ENTRIES SHOWN below:
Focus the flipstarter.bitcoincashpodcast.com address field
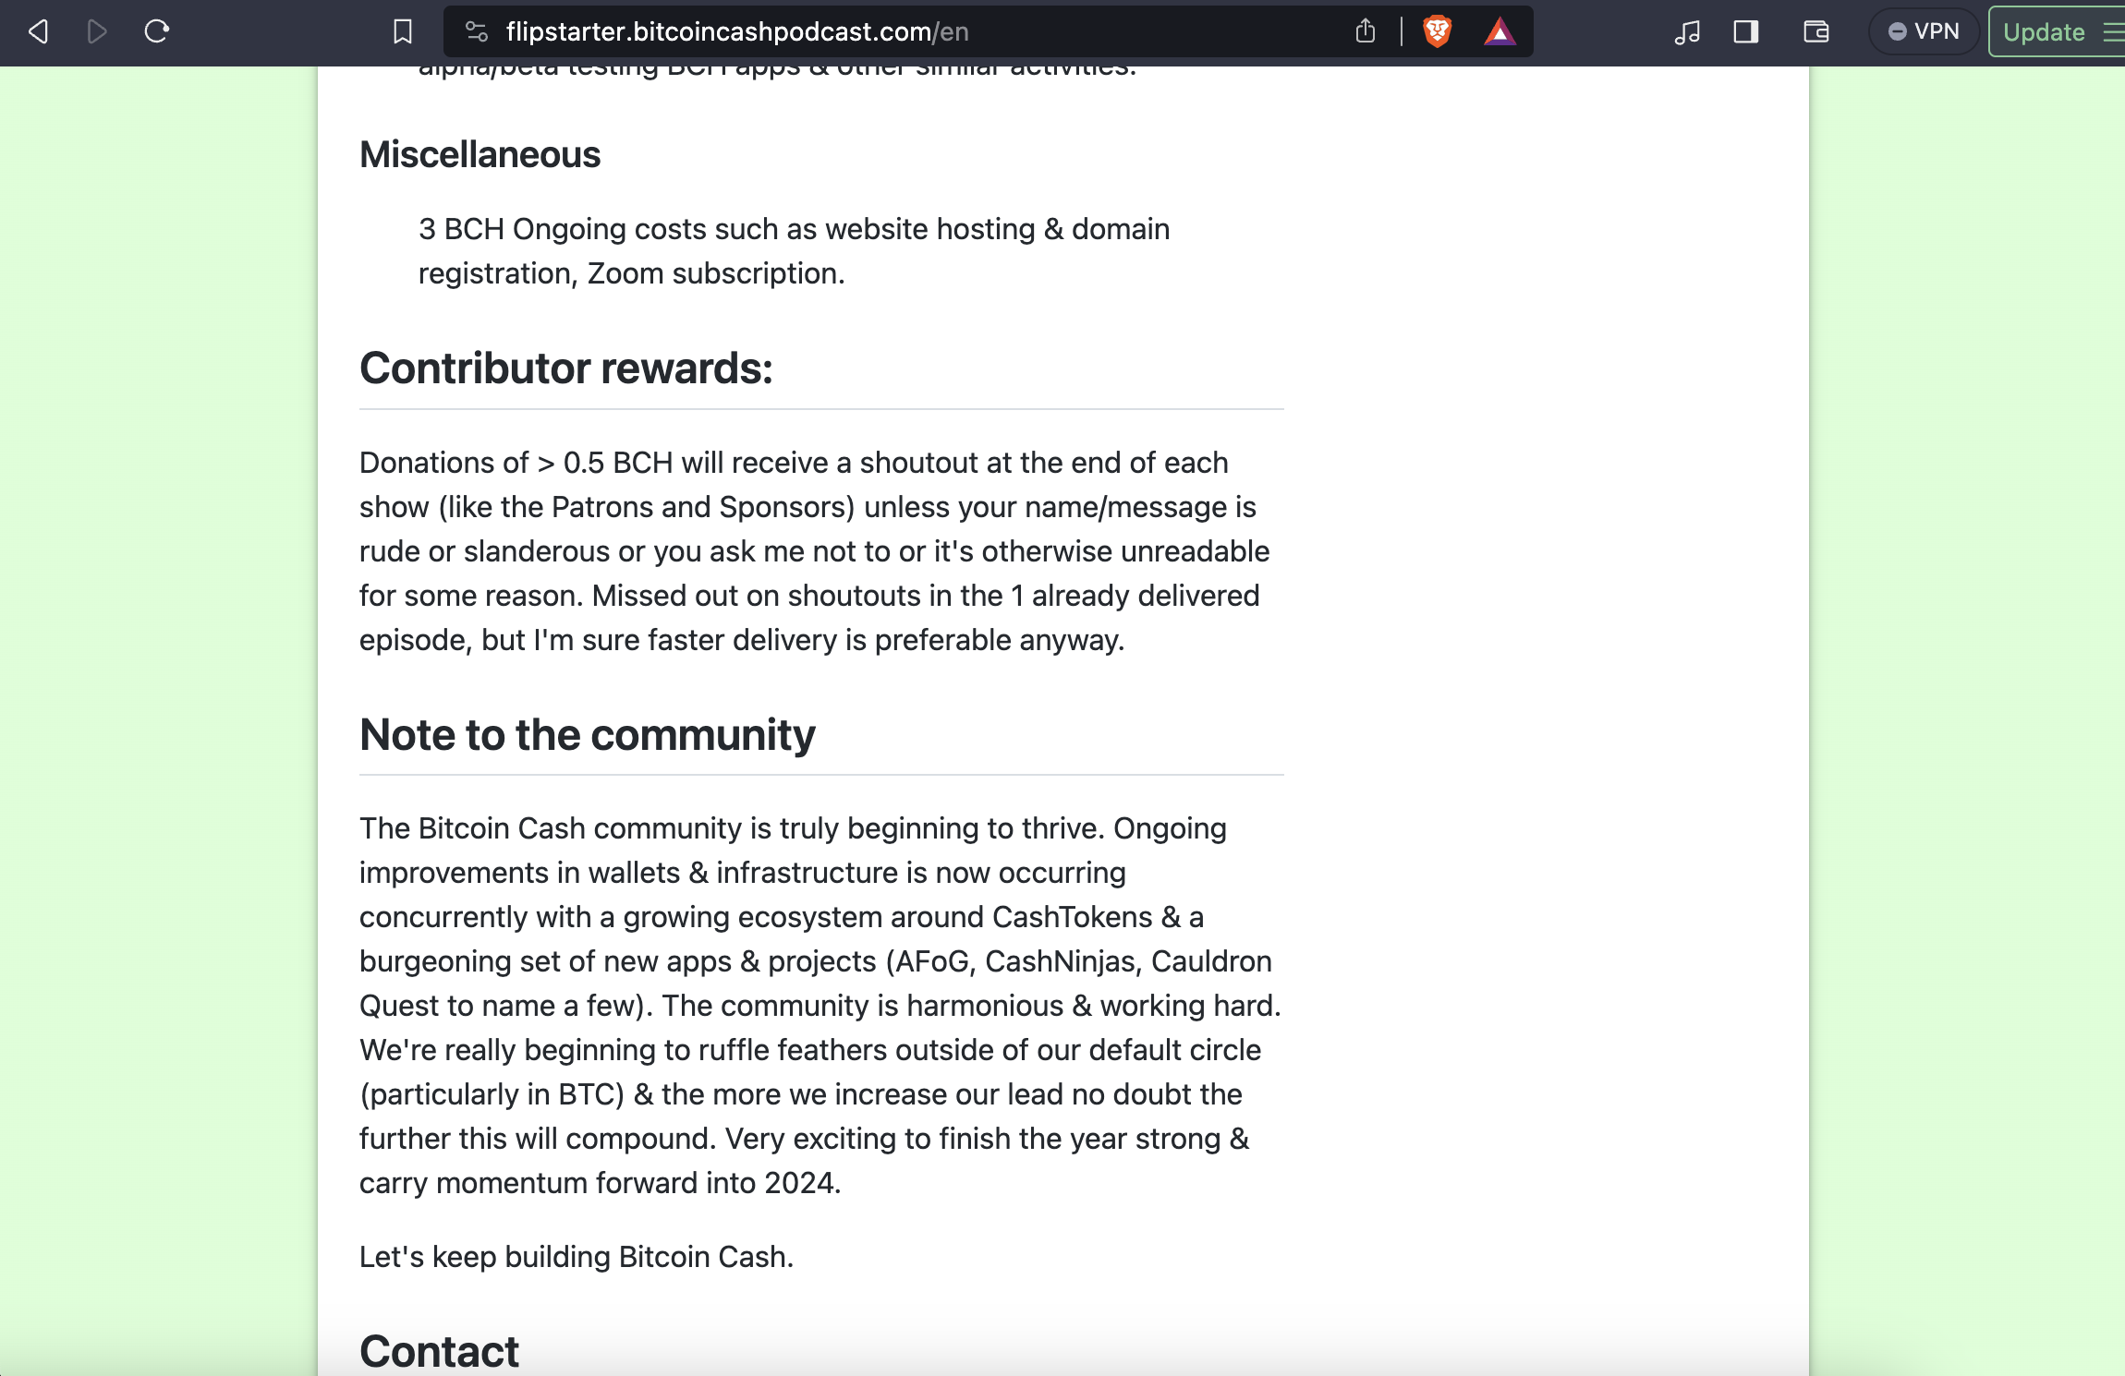The height and width of the screenshot is (1376, 2125). (832, 32)
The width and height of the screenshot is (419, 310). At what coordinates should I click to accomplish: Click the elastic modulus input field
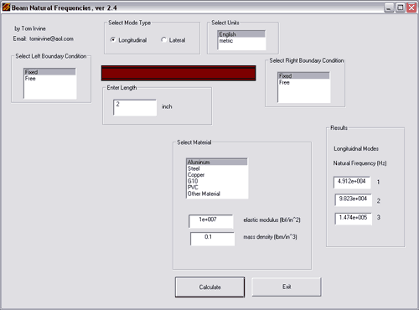[211, 221]
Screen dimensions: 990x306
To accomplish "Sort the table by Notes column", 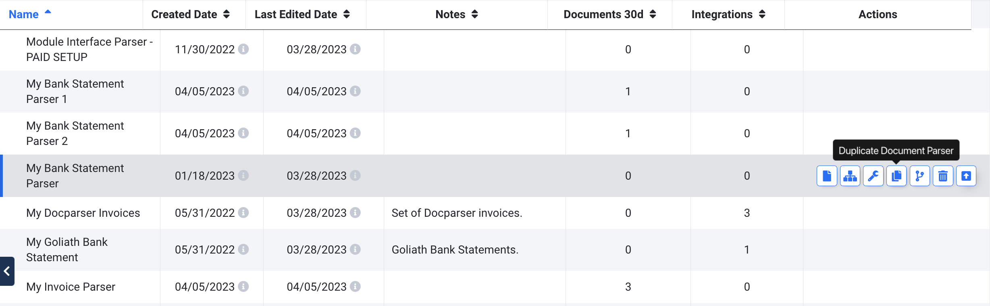I will coord(457,15).

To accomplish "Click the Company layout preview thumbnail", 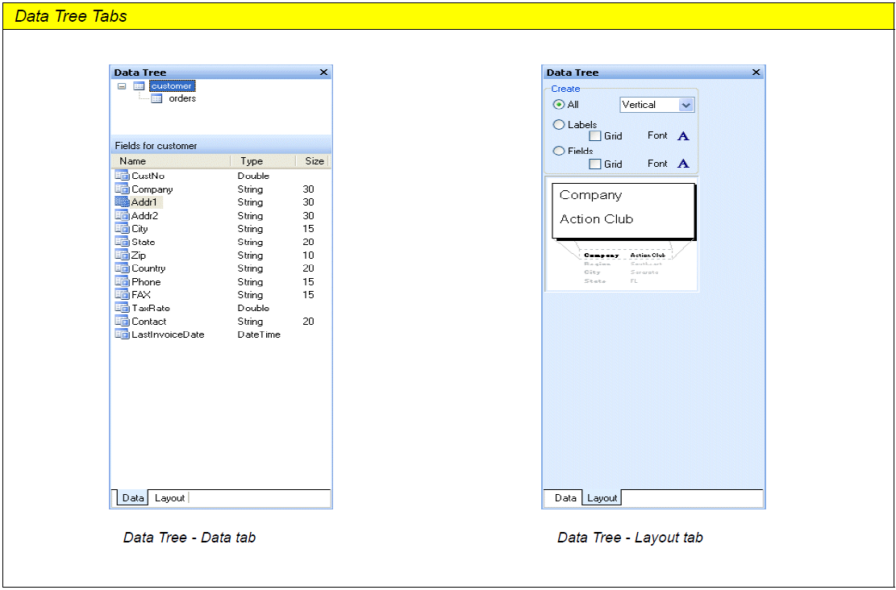I will (622, 234).
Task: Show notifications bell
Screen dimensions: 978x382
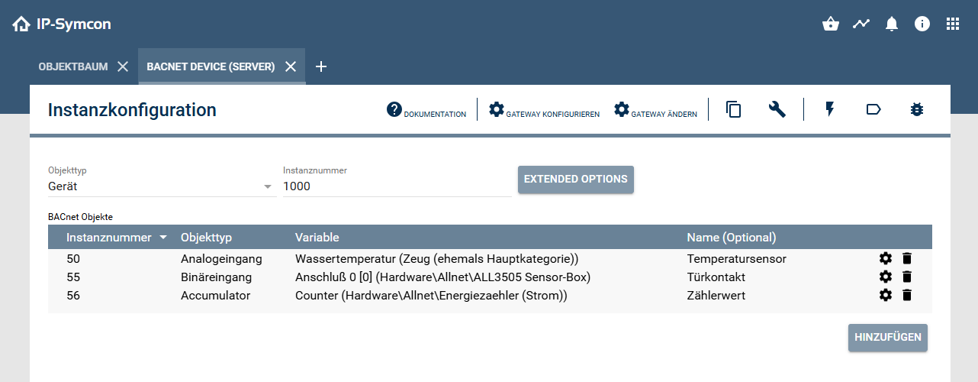Action: pos(892,24)
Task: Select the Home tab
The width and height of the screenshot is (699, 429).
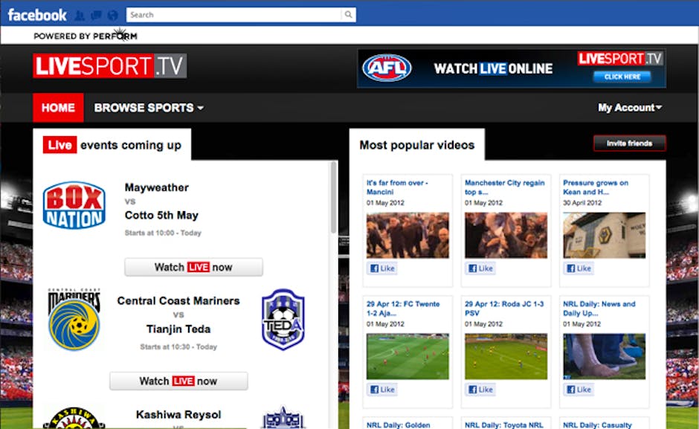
End of ENTRIES SHOWN.
• [EXERCISE BRIEF]: Nothing but the lines from the line with "Screen dimensions: 978x382" through the end of the listing should appear in the answer, each duplicated exactly, without pictures.

• [ANSWER TO THIS PROBLEM]:
Screen dimensions: 978x382
Action: pos(892,24)
Task: Select the Home tab
The width and height of the screenshot is (699, 429).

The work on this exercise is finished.